Aktualisiert: 22.07.2021 - 10:12

Die Corona-Zahlen steigen weiter leicht an. Trotz Fortschritten warnt Spahn, dass das derzeitige Impftempo noch nicht ausreicht. Die Bundesregierung befürchtet hohe Inzidenzen im Herbst. Mehr Infos hier.

Jens Spahn

Jens Spahn (CDU), Bundesminister für Gesundheit. Foto: Michael Kappeler/dpa-pool/dpa

Corona-Zahlen in Deutschland steigen bereits jetzt wieder leicht an

Berlin (dpa) - Bundesgesundheitsminister Jens Spahn hat die Bevölkerung gemahnt, angesichts steigender Corona-Zahlen Schutzmaßnahmen nicht zu vernachlässigen. Wenn sich die Inzidenz weiter alle zwölf Tage verdoppele, hätte man im September einen Wert von über 400, sagte der CDU-Politiker am Mittwoch in Berlin.

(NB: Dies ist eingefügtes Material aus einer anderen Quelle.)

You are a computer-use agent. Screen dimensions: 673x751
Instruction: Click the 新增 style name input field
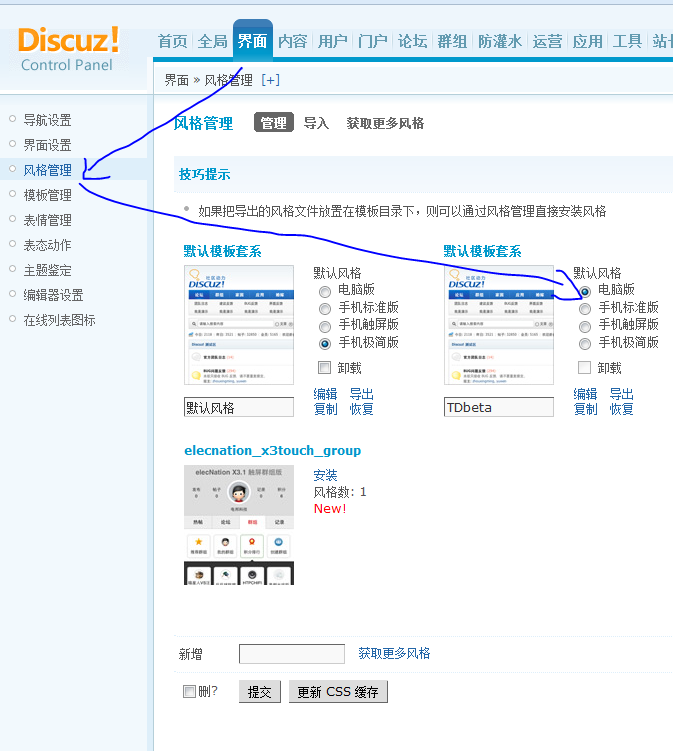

Alle miteinander müssten sich die Frage stellen, «wollen wir das passieren lassen». Spahn rief dazu auf, die bekannten Maßnahmen einzuhalten. «Es geht darum, Maske im Innenraum tragen. Sich regelmäßig testen lassen. Wenn man noch nicht geimpft ist, sich impfen lassen», sagte er. «Wir entscheiden jetzt, jetzt in diesen Tagen des Julis darüber, wie September, Oktober, November werden.»

Impf-Fortschritt muss weiter vorangehen

Das Robert Koch-Institut (RKI) meldete Mittwochmorgen (Stand 4.36 Uhr) eine Inzidenz von 11,4. Am Vortag betrug der Wert noch 10,9 und beim jüngsten Tiefststand am 6. Juli 4,9. Die Gesundheitsämter meldeten dem RKI zuletzt binnen eines Tages 2203 Neuinfektionen. Vor einer Woche hatte der Wert bei 1548 gelegen.

Inzwischen sind laut RKI 47,3 Prozent der Bevölkerung vollständig gegen das Coronavirus geimpft. Am Dienstag wurden demnach 572 482 Impfdosen verabreicht. Damit sind nun rund 39,3 Millionen Menschen vollständig geimpft. Rund 50,1 Millionen (60,2 Prozent) erhielten mindestens eine Impfdosis.